Content starts

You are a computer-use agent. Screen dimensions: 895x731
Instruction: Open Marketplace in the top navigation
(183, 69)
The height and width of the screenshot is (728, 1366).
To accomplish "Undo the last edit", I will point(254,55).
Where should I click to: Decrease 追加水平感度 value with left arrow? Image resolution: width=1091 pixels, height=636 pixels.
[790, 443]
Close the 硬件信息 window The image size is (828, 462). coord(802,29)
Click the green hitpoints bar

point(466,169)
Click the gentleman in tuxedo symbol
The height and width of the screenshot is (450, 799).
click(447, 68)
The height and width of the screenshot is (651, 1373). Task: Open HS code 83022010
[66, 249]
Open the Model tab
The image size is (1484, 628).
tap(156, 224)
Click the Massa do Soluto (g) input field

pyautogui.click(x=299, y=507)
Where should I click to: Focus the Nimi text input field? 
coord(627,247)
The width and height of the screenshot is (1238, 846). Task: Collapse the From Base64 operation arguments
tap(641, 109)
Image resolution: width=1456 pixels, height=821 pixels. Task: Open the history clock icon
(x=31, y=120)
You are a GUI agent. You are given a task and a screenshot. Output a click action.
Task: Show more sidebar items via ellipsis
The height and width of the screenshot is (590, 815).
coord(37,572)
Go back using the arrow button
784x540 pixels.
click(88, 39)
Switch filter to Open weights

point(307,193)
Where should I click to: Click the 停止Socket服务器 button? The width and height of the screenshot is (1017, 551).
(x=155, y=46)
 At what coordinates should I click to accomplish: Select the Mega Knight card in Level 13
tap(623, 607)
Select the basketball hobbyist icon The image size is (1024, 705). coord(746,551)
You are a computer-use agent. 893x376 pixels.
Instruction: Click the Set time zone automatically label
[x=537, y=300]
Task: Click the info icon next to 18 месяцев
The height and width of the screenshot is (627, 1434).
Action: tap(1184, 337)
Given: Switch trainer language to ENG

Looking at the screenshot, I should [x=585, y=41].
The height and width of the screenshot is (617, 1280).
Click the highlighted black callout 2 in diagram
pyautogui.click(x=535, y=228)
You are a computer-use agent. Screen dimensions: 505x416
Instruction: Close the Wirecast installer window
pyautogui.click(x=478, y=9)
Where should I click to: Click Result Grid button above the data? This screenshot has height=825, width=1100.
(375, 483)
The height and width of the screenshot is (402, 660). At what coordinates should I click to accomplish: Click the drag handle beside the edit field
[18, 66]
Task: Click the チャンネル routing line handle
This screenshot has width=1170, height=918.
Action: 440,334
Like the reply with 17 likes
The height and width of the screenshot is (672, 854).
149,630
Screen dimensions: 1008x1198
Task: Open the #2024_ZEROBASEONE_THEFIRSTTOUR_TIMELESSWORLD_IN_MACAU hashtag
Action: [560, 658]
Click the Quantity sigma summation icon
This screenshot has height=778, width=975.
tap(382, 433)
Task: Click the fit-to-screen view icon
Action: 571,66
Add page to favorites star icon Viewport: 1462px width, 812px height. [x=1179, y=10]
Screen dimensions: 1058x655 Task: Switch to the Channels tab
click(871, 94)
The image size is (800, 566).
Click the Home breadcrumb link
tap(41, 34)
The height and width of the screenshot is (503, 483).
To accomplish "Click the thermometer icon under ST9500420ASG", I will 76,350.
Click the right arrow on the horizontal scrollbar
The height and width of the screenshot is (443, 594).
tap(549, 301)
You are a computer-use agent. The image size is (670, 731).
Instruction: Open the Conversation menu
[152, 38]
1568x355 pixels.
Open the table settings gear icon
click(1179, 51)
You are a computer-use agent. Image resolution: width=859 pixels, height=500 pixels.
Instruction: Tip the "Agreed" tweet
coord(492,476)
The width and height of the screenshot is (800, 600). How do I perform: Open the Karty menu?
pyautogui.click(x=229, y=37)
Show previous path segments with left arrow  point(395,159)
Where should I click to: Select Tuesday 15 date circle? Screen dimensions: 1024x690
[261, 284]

Content ends

Work instructions:
Within the material above, how many lines include the string "will"? Give only the number.

Exercise answer:
2